- Poster
- Directed by: Randhir Kapoor
- Written by: Virendra Sinha
- Produced by: Raj Kapoor
- Starring: Prithviraj Kapoor Raj Kapoor Randhir Kapoor Babita
- Cinematography: Taru Dutt
- Edited by: S. R. Kabre
- Music by: Shankar-Jaikishan
- Production company: R. K. Films
- Distributed by: Shemaroo (DVD)
- Release date: 26 November 1971;
- Running time: 156 minutes
- Country: India
- Language: Hindi

= Kal Aaj Aur Kal =

Kal Aaj Aur Kal (Note: Its literal translation is "yesterday, today and tomorrow". Figuratively, it refers to 3 successive generations and how each misunderstands the other, despite everyone loving everyone else. The three generations were played by "real life" three generations.) is a 1971 Indian Hindi-language drama film produced by Raj Kapoor and directed by his son Randhir Kapoor. The film's USP is the appearance of three generations of the famous Kapoor family. The film stars Prithviraj Kapoor, Raj Kapoor, Randhir Kapoor and his wife Babita.
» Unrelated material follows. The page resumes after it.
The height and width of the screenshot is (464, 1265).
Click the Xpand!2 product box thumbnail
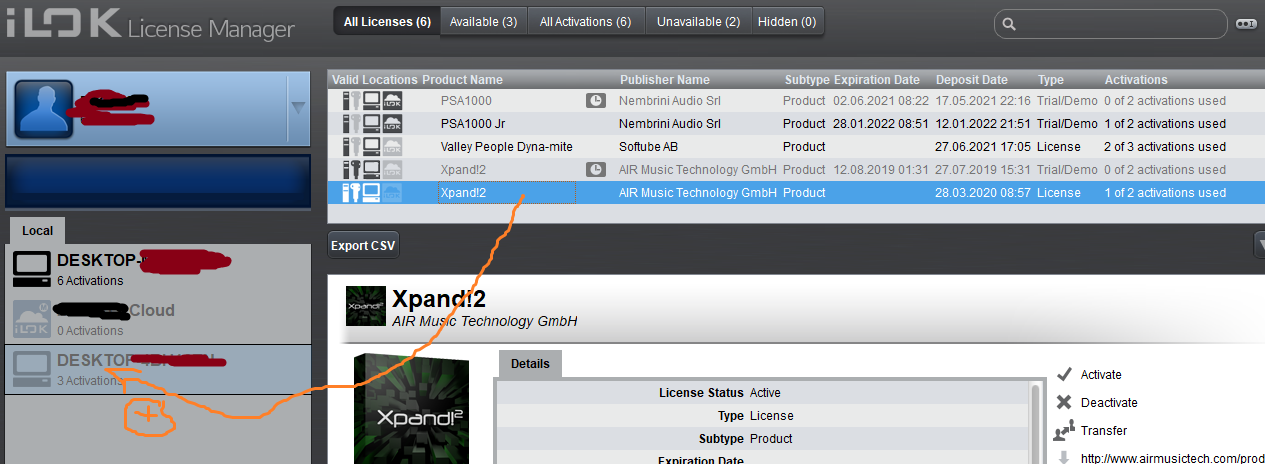[x=412, y=408]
It was also the last Shankar-Jaikishan score in a Raj Kapoor film. This film came after the heavy debacle of Mera Naam Joker, which was the dream project of Raj Kapoor. It more than made up for his loss although it was not a success at the box office. The film marked the final film of Prithviraj Kapoor as he died the following year of the film's release.

==Plot==
The title of the film is an allegory for the ideological conflict between three generations: Kal (meaning yesterday in Hindi, representing the past and symbolized by the grandfather), Aaj (today, the present, represented by the father), and Kal (tomorrow, the future, represented by the grandson).

Diwan Bahadur Kapoor (Prithviraj Kapoor) is the father of Ram Bahadur Kapoor (Raj Kapoor). Ram's son Rajesh (Randhir Kapoor), returns to India after completing his higher studies in London. Diwan has long planned for Rajesh to marry Rukmani, the granddaughter of his childhood friend.

However, Rajesh is in love with his girlfriend Monica "Mona" (Babita), and objects to the marriage alliance by his grandfather. Both the grandfather and the grandson stick to their guns, little realizing that Ram is the real sufferer in the clash. Ram finds himself in trouble when Diwan threatens to leave if Rajesh marries Mona and Rajesh threatens to leave if Diwan makes him marry Rukmani. Unable to decide whether he wants his father or son, Ram leaves his home, causing the grandfather and grandson blaming each other.

Ram's friend gives him an idea, where he pretends to only want to stay in a hotel and drink a lot. Rajesh and Diwan see his state and decide to pretend to have sorted their issues. The overjoyed Ram throws a party in celebration, however, he overhears his father and son talk about the ploy. Angered, he leaves the party.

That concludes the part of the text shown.